The conference didn’t have a shortage of hackers doing what they do. One attendee, setup his software defined radio (SDR) and tuned it to the frequency of pagers. What does this mean? It means that this person was able to see all things sent back and forth between these devices since they are broadcast over the air like how any wireless technology is. Unfortunately for some of the patients at local hospitals, their personally identifying information was captured and shown to the world. Let this be a reminder to everyone to take their privacy seriously.


This conference took an interesting approach by not providing food to conference attendees and instead, opted for a lunch break. I think most people could appreciate this as it left lunch plans up to attendees and drove economic incentives for Omaha by bringing business into the downtown area. However; supper and drinks were provided at the after party thanks to sponsors. Along with sustenance, the after party made for a great opportunity for attendees to socialize. Mini-games were held, as well as “Who’s Slide is it Anyways” where participants were assigned a presentation with pre-made slides (unseen by them until the presentation) that were on a wide variety of topics like the History of Bitcoin, Why Sloths are Awesome, and my favorite; Corn. Why was corn my favorite? Because it’s the presentation my co-worker and I ended up giving AND WINNING.

Giving a 10 minute presentation on corn is tough, but Jordon and I pulled it off.

Giving a 10 minute presentation on corn is tough, but Jordon and I pulled it off.

As I mentioned before, I brought my two year old with the second day. Not only did he have a blast picking locks, but he also enjoyed some of the games that were available like the Jurrasic Park arcade game. He wanted to play in the Super Smash Bros. tournament, but we’re not quite ready to compete at the level that the hardcore players were.

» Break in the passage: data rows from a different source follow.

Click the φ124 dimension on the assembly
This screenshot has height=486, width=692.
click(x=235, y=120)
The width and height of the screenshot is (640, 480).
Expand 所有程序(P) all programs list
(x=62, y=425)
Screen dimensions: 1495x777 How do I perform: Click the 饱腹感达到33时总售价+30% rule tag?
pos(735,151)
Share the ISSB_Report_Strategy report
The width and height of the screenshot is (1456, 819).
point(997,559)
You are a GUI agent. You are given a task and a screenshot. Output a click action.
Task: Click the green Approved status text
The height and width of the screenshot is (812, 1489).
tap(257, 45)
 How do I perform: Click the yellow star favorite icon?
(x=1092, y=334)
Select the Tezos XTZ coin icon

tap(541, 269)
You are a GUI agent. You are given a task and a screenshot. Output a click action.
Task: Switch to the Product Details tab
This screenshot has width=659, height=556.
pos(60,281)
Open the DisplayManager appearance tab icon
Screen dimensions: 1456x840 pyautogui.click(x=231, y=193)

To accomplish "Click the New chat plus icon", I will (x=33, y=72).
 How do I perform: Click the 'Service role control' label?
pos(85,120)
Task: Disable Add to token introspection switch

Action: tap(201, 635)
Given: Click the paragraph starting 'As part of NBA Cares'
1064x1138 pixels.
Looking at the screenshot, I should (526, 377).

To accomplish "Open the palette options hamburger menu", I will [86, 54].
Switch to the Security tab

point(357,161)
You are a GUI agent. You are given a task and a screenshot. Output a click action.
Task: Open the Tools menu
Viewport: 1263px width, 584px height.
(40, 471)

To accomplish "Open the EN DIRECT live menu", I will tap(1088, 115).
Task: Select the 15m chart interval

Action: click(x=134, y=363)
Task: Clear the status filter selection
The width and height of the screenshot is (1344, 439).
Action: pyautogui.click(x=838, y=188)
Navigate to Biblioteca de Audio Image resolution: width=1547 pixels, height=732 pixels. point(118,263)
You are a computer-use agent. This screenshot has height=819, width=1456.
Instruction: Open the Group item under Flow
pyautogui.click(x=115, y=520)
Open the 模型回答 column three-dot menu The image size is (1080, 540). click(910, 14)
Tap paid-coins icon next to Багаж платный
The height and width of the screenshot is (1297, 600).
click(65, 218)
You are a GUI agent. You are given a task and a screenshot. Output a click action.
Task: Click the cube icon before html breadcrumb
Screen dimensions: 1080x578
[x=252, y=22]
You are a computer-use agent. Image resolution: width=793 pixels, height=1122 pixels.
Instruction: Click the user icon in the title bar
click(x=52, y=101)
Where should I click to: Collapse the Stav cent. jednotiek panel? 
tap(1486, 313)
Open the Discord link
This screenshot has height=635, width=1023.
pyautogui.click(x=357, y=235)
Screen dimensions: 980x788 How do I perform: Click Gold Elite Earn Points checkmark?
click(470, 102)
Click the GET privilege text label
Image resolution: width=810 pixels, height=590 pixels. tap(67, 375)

We played this game together a lot and even made it in the official Kernelcon's tweets.

We played this game together a lot and even made it in the official Kernelcon’s tweets.

He had to play a couple rounds with Jordon as well.

He had to play a couple rounds with Jordon as well.

https://twitter.com/_kernelcon_/status/1114551537081225216

Speakers & Presentations

All this, and I haven’t even gone into the different talks by all the great speakers. I know a few wished they had more time, and so did attendees, but there was so much to cram into our two short days. If I had one complaint about the entire conference, it would be that I didn’t get to participate in nearly as many workshops or watch all the talks I wanted to. Decisions had to be made to make the most out of my time but I still managed to see plenty of security focused talks loaded with tips and information about how to become a better developer.

Wrap It Up

At the end of the conference, organizers surveyed attendees to find out what was good, what was not good, where there were hangups, and how people felt overall. I think it was very much appreciated by attendees as everyone who wanted to tell them thank you, was given that opportunity. Prizes for the the after-party games were awarded, along with CTF and the Smash Bros. tournament. Some of those prizes included the Wifi Pineapple (a $200 device), various Arduino boards, and Raspberry Pi’s (a favorite device for hackers). Winners of the CTF were awarded the most coveted prize of all: the Eternal Kernel, a badge that got them free admission to every future Kernelcon. Gasps could be heard throughout the crowd upon this announcement. I’m sure the competition will be ferocious next year.

This is getting to be a very long post so let me just close by saying that Kernelcon was an incredibly well done conference that I can’t wait to attend again. I met lots of interesting people, made some new friends, and learned so much. Big thanks to the volunteer organizers of Kernelcon for putting on one hell of a conference.

All the goodies I took home from the conference with cute pup tax.

All the goodies I took home from the conference with cute pup tax.